_WHAT THE EXERCISE ASKS_
Reproduce the entries below, swapping "screenshot" for "capture" and leaving every other part untouched.

[START OF RECORDS FOR THE TASK]

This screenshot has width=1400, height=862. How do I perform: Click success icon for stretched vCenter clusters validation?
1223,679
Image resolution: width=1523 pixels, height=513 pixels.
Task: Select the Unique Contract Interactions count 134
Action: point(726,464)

[END OF RECORDS FOR THE TASK]

_SOLUTION_
This capture has width=1400, height=862. How do I perform: Click success icon for stretched vCenter clusters validation?
1223,679
Image resolution: width=1523 pixels, height=513 pixels.
Task: Select the Unique Contract Interactions count 134
Action: point(726,464)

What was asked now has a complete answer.